Unseen for weeks, Melania Trump tweets she's 'feeling great'
Mrs. Trump tweeted that she's "feeling great" and is at the White House working hard for children and American families. But she still didn't make a public appearance, leaving some skeptics still wondering about her condition and plenty more
After nearly three weeks out of sight, Melania Trump tried on Wednesday to put to rest speculation about her health and even her whereabouts as she continues to recover from medical treatment for a kidney condition. It didn't completely work.
Mrs. Trump tweeted that she's "feeling great" and is at the White House working hard for children and American families. But she still didn't make a public appearance, leaving some skeptics still wondering about her condition and plenty more.
The first lady's tweet landed while her husband was participating in a White House event that seemed tailor-made for a first lady, as famous athletes joined President Donald Trump and his daughter and senior adviser Ivanka Trump on the South Lawn to promote youth sports and fitness.
"I see the media is working overtime speculating where I am & what I'm doing," Mrs Trump said on Twitter.
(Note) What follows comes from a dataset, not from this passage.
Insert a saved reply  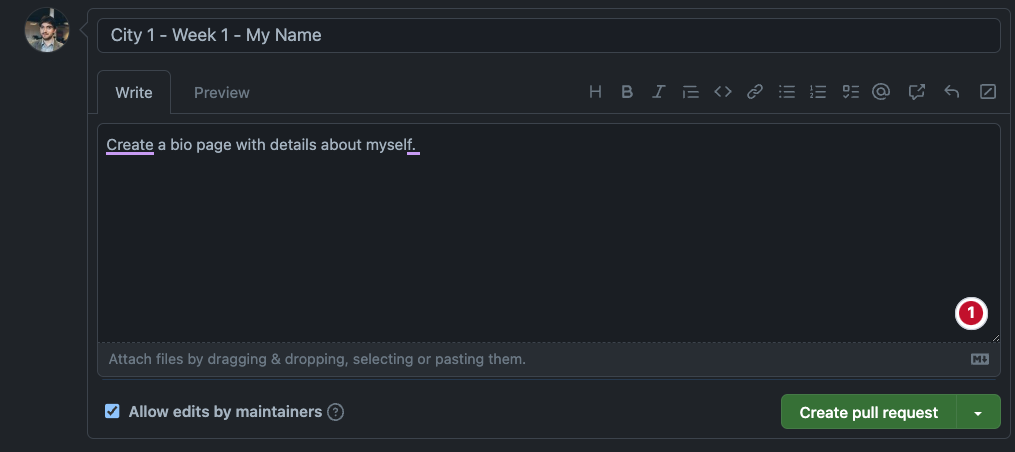[952, 92]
"Rest assured, I'm here at the @WhiteHouse w my family, feeling great, & working hard on behalf of children & the American people!" The first lady's absence from public view has spawned all sorts of wild theories on social media and elsewhere: Has she moved back to Trump Tower in New York City? Is she cooperating with the special counsel's Russia investigation? Is her health in jeopardy? Has she entered the witness protection program? And so on.
Mrs. Trump has not appeared in public since the wee hours of May 10, when she accompanied the president to a military base in Maryland to welcome home three Americans who had been released from detention in North Korea.
Four days later, the White House announced that the 48-year-old first lady had successfully undergone an "embolization" procedure to treat a benign kidney condition and that there were no complications.
She spent five nights at Walter Reed National Military Medical Center in nearby Bethesda, Maryland. Some doctors familiar with the procedure but not involved in her care said people treated with embolization typically are sent home the same day or the next.
First ladies are under no obligation to make their medical histories public, and the White House has said nothing more about Mrs. Trump's condition.
On Friday, the president tried to assure reporters that his wife was doing fine. Asked about the first lady's health before he boarded the presidential helicopter on the South Lawn, Trump pointed to the second floor of the White House and said: "She's doing great. Right there. She's doing great. She's looking at us, right there." Despite Trump's assurances, reporters didn't see any sign of the first lady watching from above.